Instructions to follow :: Your output should be the lines of the entries below, exactly, from the first one through the line that holds "Life Lessons from Dave Perry (514, 541)".
========
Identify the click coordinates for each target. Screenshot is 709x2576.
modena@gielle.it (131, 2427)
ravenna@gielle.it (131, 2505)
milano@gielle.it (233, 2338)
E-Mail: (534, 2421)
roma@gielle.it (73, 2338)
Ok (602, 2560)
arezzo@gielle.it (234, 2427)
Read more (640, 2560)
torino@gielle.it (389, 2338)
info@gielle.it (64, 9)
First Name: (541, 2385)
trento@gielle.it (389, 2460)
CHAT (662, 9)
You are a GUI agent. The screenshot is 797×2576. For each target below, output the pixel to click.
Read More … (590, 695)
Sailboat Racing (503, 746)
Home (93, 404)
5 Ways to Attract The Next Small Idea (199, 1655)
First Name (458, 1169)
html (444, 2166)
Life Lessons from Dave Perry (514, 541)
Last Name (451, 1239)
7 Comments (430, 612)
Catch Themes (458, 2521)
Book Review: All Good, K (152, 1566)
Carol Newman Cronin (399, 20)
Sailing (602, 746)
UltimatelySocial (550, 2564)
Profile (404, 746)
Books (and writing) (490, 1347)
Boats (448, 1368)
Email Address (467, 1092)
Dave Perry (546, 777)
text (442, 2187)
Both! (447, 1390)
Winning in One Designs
========
Answer below ::
Identify the click coordinates for each target. Screenshot is 709x2576.
modena@gielle.it (131, 2427)
ravenna@gielle.it (131, 2505)
milano@gielle.it (233, 2338)
E-Mail: (534, 2421)
roma@gielle.it (73, 2338)
Ok (602, 2560)
arezzo@gielle.it (234, 2427)
Read more (640, 2560)
torino@gielle.it (389, 2338)
info@gielle.it (64, 9)
First Name: (541, 2385)
trento@gielle.it (389, 2460)
CHAT (662, 9)
You are a GUI agent. The screenshot is 797×2576. For each target below, output the pixel to click.
Read More … (590, 695)
Sailboat Racing (503, 746)
Home (93, 404)
5 Ways to Attract The Next Small Idea (199, 1655)
First Name (458, 1169)
html (444, 2166)
Life Lessons from Dave Perry (514, 541)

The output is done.